The couple spent five years converting them into an 11-roomed boutique hotel, notable for its aspect, understated taste and serenity.

It wasn't easy. Imported building materials had to be brought from Nampula, 175km away. Licensing took time in a country where even five years ago, computerisation was a novelty.

And some things remain problematic. There are no scheduled flights to the airstrip at nearby Lumbo, with its neoclassical gem of a terminal. "The cost of my ticket from Amsterdam to Nairobi was less," one observer reflected, "than the leg from Nairobi to Nampula." Uncertainty over visas adds to the perception of risk, even though these documents can now be purchased on arrival at airports by many nationalities.

Then there are the challenges of running even a small facility on a water-scarce island, including the absence of fresh produce that has to be brought in from afar. The average length of stay is just three days and most (foreign) visitors are low-yield backpackers, there being little to entice them to remain longer.

While hoteliers can put on boat trips to entertain, there is concern about dwindling fish stocks due to the pressures of overpopulation on the mainland, which is connected by a 3km causeway to the island. And the shopping, another tourist "essential", is limited.

Despite this, the island, a Unesco world heritage site, is an extraordinary tourist asset, even in a country where there is much to choose from along the 2800km of coastline.

An Arab port before Vasco da Gama's arrival in 1498, the island became the capital of Portuguese east Africa and a centre for the trade in spices, slaves and gold, until the end of the 19th century when it moved south to today's Maputo.

The Chapel of Nozza Senhora de Baluarte, built in 1522 in the fort at the end of the peninsula, is said to be the oldest European building in the southern hemisphere.

Tourism has been slowly growing over the past decade, up to over 7000 visitors in 2010. Now there are big choices to be made, which could transform the island from an adventure to a jet-set destination.

The most iconic building is the 19th-century hospital, once the largest such facility in sub-Saharan Africa, but badly dilapidated, which would make a lovely luxury hotel. But who will pay for a new hospital? And can an investor move the primary school, which obscures the sea view? More than 1400 children are educated here.

There is a need to take the tourism development process to the next level, from guesthouses and home stays to a five-star hotel.

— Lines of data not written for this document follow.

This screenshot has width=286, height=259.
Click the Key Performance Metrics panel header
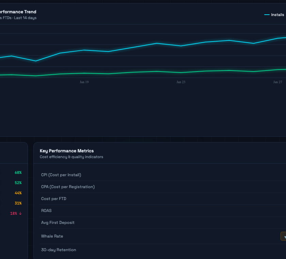point(67,151)
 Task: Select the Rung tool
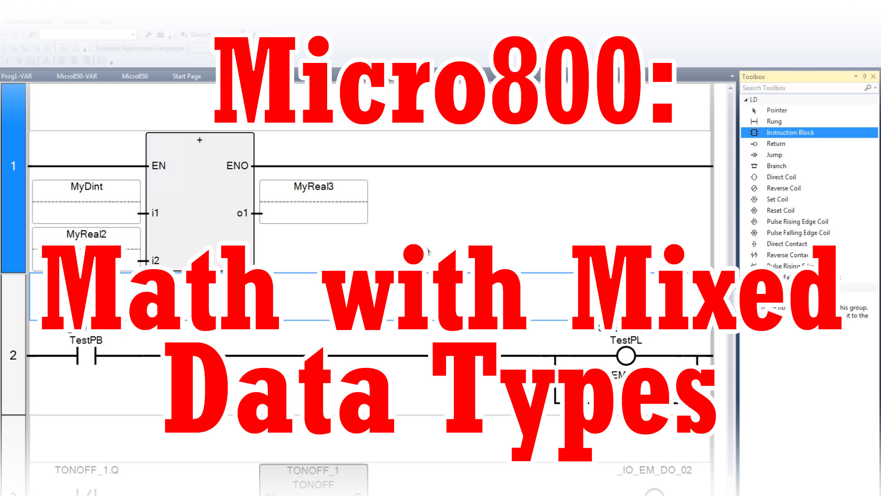pyautogui.click(x=774, y=121)
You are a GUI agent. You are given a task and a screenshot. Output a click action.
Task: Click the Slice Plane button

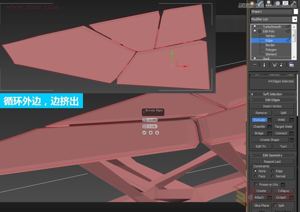tap(262, 205)
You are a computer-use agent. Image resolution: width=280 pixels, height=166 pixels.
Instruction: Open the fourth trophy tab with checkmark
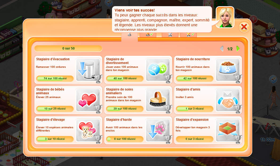tap(189, 35)
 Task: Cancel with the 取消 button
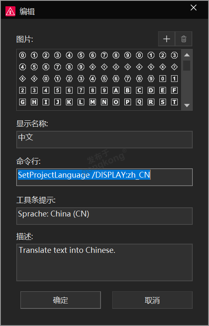click(x=152, y=300)
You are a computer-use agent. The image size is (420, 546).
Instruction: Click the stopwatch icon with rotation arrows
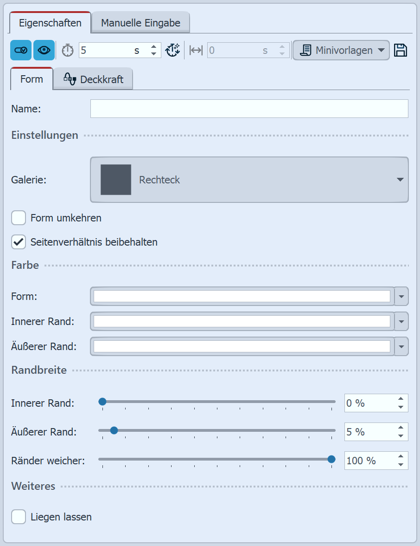172,50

The island, where the facilities were designed for 5000 and today support at least 17000 people, will need to depopulate. The only way to achieve this, it seems, is to offer attractive employment prospects on the mainland. Yet the island offers better opportunities.

The cycle of underdevelopment demands leadership to establish both vision and policy. And it requires people thinking beyond today and focusing on tomorrow's opportunities.

  • Mills has been on the Ilha de Mozambique this week.